With the clearance problems addressed, the piston and rod went back in the block. The rod bolts were torqued to 70 ft.-lbs.(using the supplied assembly lube) and fingers were crossed as Todd spun the crank. Thankfully, everything spun around as it was designed to.

Next on the install list was the Lunati hydraulic roller camshaft. Ground to Trick Flow’s specifications, the cam specs out at a very healthy 262-degree/270-degree duration @ .050-inch valve lift (320-degree/329-degree advertised) and .629-inch lift. While the cam is a custom grind, you can get one just like it for your LS engine—just ask for part number 55099LUN and grind number 50-262-270. You don’t even have to worry about sourcing cam bearings—GM provides a set that is specific to the LSX block. If you really want to get trick, the journals can be machined for use with 60mm diameter roller cam bearings, which will really reduce the friction and help the valvetrain hit those high notes.

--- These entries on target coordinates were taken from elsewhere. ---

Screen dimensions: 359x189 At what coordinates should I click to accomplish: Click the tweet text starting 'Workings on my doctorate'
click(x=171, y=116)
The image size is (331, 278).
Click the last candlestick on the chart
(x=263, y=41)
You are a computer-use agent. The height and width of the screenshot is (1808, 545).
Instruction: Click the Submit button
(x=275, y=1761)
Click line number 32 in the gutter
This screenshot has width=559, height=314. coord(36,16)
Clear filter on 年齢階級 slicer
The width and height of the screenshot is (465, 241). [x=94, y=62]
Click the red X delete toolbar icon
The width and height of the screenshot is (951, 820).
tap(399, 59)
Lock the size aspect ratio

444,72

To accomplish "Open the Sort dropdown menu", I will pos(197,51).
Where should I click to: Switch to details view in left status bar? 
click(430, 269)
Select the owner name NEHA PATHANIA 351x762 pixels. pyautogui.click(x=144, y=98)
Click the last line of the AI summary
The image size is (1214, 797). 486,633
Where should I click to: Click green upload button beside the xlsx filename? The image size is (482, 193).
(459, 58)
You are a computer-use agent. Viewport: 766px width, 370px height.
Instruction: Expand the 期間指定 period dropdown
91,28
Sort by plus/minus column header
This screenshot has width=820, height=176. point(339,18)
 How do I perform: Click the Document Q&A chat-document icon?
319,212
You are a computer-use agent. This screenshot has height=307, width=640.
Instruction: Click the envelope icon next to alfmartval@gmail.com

The LSX block comes with this cool steel camshaft thrust plate. The plate uses an O-ring for sealing, and is held in place with these nifty buttonhead bolts. The General thinks of everything, doesn’t he?

Comp Cams supplied the double roller timing chain set. The LS2-style chain features hardened billet steel gears, a heat-treated chain with large, heavy-duty link pins, and a Torrington thrust bearing for smooth operation. The cam sprocket allows virtually infinite timing adjusts up to 6 degrees advance or retard; the crank sprocket allows additional adjustment up to 4 degrees.

Todd put the Comp Cams chain’s adjustability to good use when he degreed in the camshaft. The cam ended up four degrees advanced on a 110-degree intake centerline.

The last item before moving upstairs was tapping in the front oil plug, which prevents oil loss from the main oil gallery. The plug must be tapped flush with the front of the block; if it is too far in, the plug will block the flow of oil to the oil pump.